## YOUR OBJECTIVE
Only the lines below from the one containing "You are a computer-use agent. This" to the one containing "Given: Click the Dec date on time axis" should be repeated, both included and unchanged.

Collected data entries

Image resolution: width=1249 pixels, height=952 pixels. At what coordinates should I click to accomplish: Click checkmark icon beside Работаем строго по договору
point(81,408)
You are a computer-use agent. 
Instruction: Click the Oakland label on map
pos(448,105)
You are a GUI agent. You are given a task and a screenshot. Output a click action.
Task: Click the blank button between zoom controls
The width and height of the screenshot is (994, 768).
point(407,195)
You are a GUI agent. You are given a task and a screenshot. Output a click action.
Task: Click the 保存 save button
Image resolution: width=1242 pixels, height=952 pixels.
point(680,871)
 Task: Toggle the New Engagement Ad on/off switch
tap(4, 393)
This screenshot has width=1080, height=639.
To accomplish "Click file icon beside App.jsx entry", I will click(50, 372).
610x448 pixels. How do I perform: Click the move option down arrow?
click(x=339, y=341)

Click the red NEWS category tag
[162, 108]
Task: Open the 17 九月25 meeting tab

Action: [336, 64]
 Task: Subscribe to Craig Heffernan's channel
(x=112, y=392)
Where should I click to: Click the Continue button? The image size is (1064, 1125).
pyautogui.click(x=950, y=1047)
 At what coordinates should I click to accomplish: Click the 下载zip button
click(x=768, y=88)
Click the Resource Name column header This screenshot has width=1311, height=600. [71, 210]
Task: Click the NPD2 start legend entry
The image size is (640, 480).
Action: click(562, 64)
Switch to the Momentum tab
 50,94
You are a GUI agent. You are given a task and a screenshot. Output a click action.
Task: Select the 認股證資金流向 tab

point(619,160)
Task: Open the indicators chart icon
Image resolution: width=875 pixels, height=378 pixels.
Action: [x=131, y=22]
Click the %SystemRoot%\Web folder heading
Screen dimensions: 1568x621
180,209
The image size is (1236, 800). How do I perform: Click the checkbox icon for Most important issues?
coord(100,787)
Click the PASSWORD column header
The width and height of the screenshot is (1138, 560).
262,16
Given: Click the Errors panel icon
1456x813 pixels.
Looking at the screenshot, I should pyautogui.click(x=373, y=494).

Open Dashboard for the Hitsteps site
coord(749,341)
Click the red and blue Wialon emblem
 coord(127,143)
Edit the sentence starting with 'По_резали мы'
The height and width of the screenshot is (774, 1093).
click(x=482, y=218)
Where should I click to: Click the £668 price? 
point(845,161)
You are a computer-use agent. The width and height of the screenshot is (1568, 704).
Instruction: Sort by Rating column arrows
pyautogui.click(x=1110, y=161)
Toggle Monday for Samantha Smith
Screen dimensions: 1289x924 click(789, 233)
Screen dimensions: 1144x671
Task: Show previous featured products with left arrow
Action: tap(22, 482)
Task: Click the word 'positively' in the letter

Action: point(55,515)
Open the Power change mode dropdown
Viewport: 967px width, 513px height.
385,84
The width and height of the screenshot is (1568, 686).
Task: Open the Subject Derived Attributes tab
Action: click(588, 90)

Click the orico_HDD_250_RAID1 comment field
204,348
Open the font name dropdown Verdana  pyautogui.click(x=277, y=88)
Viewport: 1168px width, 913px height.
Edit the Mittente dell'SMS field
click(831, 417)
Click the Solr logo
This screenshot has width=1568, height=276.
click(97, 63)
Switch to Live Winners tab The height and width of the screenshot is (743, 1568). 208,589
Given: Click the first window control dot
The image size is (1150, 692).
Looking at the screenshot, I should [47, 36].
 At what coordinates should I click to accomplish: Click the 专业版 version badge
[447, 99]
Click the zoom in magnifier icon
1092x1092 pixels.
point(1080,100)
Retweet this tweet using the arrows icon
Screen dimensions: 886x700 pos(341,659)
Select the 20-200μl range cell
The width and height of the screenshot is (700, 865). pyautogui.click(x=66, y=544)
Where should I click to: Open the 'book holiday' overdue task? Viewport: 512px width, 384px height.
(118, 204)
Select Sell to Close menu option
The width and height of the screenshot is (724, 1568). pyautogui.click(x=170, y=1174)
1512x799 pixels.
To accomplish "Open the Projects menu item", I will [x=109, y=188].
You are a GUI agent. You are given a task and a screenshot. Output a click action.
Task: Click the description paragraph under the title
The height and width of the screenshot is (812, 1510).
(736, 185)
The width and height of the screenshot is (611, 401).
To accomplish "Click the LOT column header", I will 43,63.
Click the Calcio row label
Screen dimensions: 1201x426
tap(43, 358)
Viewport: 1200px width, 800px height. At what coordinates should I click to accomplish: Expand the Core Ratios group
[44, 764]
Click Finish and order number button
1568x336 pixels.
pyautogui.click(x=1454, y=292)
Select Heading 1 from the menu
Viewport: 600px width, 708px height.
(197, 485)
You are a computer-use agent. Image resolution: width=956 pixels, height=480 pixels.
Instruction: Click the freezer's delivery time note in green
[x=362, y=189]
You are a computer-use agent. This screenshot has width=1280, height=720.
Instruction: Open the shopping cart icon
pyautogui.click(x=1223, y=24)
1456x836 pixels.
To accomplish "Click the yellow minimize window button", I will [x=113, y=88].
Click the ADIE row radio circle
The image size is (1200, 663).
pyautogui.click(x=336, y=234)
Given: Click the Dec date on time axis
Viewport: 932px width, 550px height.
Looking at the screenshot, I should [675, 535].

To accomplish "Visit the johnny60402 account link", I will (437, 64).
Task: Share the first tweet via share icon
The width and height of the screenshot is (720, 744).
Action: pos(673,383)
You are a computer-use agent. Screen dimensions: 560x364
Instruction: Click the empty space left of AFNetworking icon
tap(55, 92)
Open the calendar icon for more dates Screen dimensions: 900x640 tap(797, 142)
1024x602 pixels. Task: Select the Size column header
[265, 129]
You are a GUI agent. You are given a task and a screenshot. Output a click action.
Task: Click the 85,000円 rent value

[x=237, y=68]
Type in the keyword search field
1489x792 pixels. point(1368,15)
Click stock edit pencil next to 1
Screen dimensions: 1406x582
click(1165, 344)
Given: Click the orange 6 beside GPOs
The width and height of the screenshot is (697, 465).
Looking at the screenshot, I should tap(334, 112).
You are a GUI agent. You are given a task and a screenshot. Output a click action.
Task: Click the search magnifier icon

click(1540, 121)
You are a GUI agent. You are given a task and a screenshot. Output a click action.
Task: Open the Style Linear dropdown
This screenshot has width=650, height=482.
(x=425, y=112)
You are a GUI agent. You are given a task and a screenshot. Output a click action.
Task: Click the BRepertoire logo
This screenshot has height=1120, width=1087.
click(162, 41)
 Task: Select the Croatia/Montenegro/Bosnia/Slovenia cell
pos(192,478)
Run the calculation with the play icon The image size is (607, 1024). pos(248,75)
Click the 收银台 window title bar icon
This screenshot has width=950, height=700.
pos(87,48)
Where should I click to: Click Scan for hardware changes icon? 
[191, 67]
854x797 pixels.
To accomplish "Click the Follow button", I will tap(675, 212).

## RESULT
You are a computer-use agent. This screenshot has width=1280, height=720.
Instruction: Open the shopping cart icon
pyautogui.click(x=1223, y=24)
1456x836 pixels.
To accomplish "Click the yellow minimize window button", I will [x=113, y=88].
Click the ADIE row radio circle
The image size is (1200, 663).
pyautogui.click(x=336, y=234)
Given: Click the Dec date on time axis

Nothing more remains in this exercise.